Smith–Wills Stadium is a 5,200 seat baseball stadium in Jackson, Mississippi. It is located on Lakeland Drive, less than half a mile east of Interstate 55, in the northeastern part of the city.

==History==
The stadium was originally built in a move by Jackson administration to attract Professional Minor League baseball team. It opened in 1975. Over the years, it has hosted professional baseball as well as musical concerts. In 1999, the stadium hosted its final affiliated professional baseball game, and in 2005 its final professional game. With the addition of FieldTurf artificial turf, Smith–Wills was converted into a true multipurpose facility, able to host a variety of sports and events including football and soccer. Smith–Wills is still used as a venue for MHSAA football events for Jackson Public School District high schools. A three-year deal was signed for the Smith–Wills Stadium to host the Southwestern Athletic Conference baseball tournament beginning in 2020. However, two weeks after that agreement was announced, the NCAA canceled all spring championship events for the 2020 season, due to the COVID-19 pandemic.

==Home teams==

===Mets===
Smith–Wills Stadium was the home of the Jackson Mets from 1975 to 1990. The Jackson Mets were a Texas League AA affiliate of the New York Mets. The Mets moved into Smith–Wills stadium prior to the end of construction. At the home opener for the Mets in 1975, the stadium still lacked a roof over the press-box, and still had an unpaved parking lot.

===Generals===
Smith–Wills Stadium was the home of the Jackson Generals (now Corpus Christi Hooks) from 1991 to 1999. The Jackson Generals were a Texas League AA affiliate of the Houston Astros. After the 1999 season, the Generals were sold to an investment group headed by Major League Baseball hall of famer Nolan Ryan, and were relocated to the newly built Dell Diamond in Round Rock, Texas. Then owner Con Maloney cited poor attendance as well as an aging stadium with no future upgrades or renovations planned as a reason for the demise of the team.

===DiamondKats===
Smith–Wills Stadium was the home of the Jackson DiamondKats in 2000. The Jackson DiamondKats were an independent team and played in the Texas-Louisiana League, which changed its name in 2005 to the Central Baseball League but is now defunct.

===Senators===
Smith–Wills Stadium was the home of the Jackson Senators from 2002 to 2005. The Jackson Senators were an independent team and played in the Central Baseball League.
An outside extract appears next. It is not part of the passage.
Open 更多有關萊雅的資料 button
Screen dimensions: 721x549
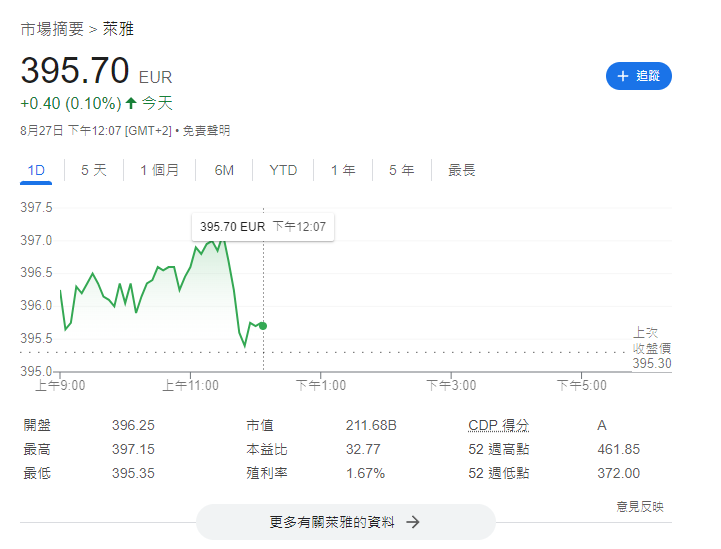[x=345, y=522]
In 2005, affiliated Minor League Baseball returned to the Jackson, MS market with the arrival of the Mississippi Braves in nearby Pearl. This soon signaled the end of the Senators tenure in Jackson, as well as the end of professional baseball at Smith–Wills Stadium. Although the Senators (playing at Smith–Wills) competed directly with the M-Braves (playing at nearby Trustmark Park) with some success in the 2005 season, they did not return in 2006 due to the Central Baseball League disbanding following the 2005 season.
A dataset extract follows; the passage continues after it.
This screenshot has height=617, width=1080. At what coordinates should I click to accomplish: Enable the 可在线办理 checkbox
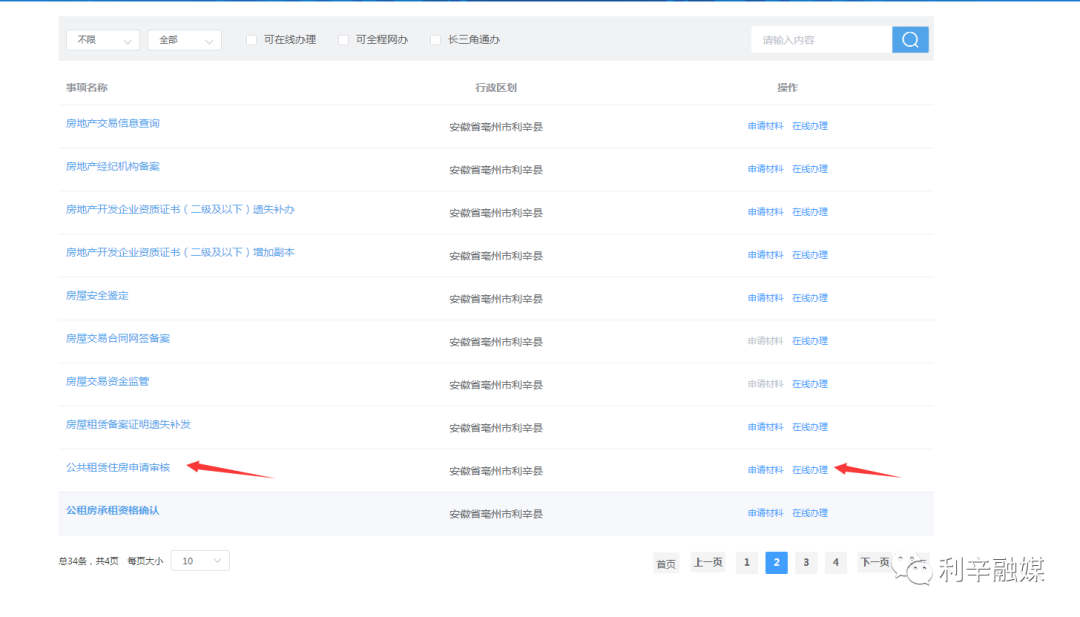[252, 40]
===Jackson State University Tigers===
For a short time while Jackson State University built an on-campus stadium of their own, the Tigers played games at Smith–Wills stadium.

===Cotton State League===
Smith–Wills Stadium hosted two teams in the short-lived Cotton State League in the mid-2000s. The wooden bat league was unique in that it provided local Mississippi college and university students the opportunity to play highly competitive summer league baseball.
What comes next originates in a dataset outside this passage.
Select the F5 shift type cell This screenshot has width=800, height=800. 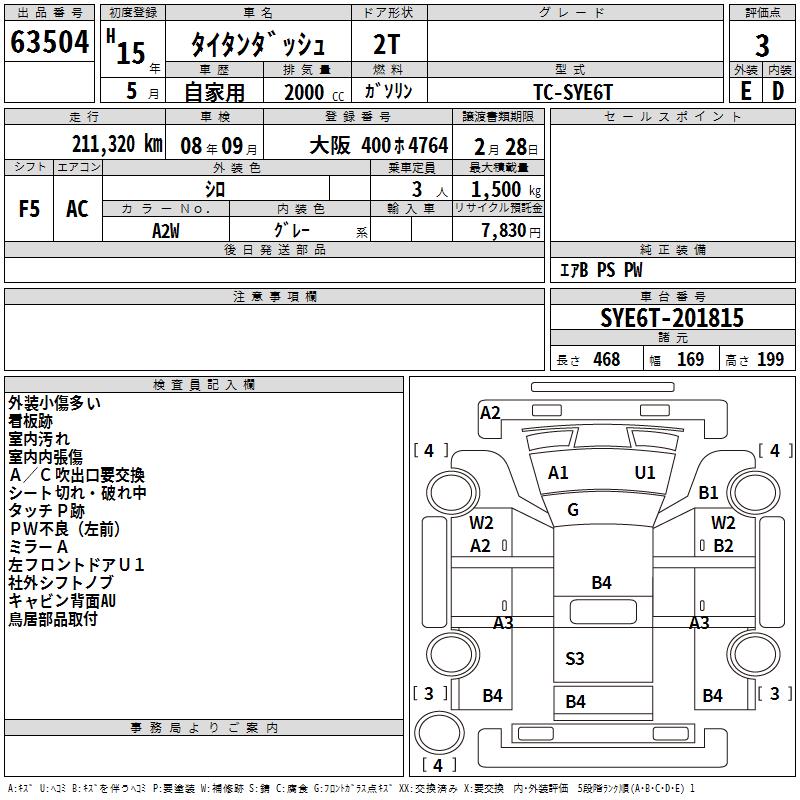coord(30,209)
===Urban Baseball League===
Smith–Wills Stadium will be the home of the proposed Urban Baseball League, a league created by former major league ballplayers Dennis "Oil Can" Boyd and Delino DeShields.

===Belhaven University Baseball===
Smith–Wills Stadium is currently the home of the Blazers of Belhaven University. The Blazers are an NCAA Division III team in the American Southwest Conference. The stadium was also used by the Blazers football team while the school built an on campus stadium.

==Possible demolition==
The Smith–Wills Stadium site is often cited by Jackson city officials, as well as area developers as a possible location for a new multipurpose arena the city claims it desperately needs. The stadium's location near two of the metro areas main thoroughfares (Lakeland Drive and Interstate 55), its proximity to the majority of the Jackson Metropolitan Area's population base, as well as already having access to necessary infrastructure for replacement makes it a prime candidate for the city when such talks arise. Former mayor Frank Melton pushed for the city of Jackson to tear down the stadium and replace it with a 12,000-seat privately funded arena, but never garnered much support from the rest of his administration.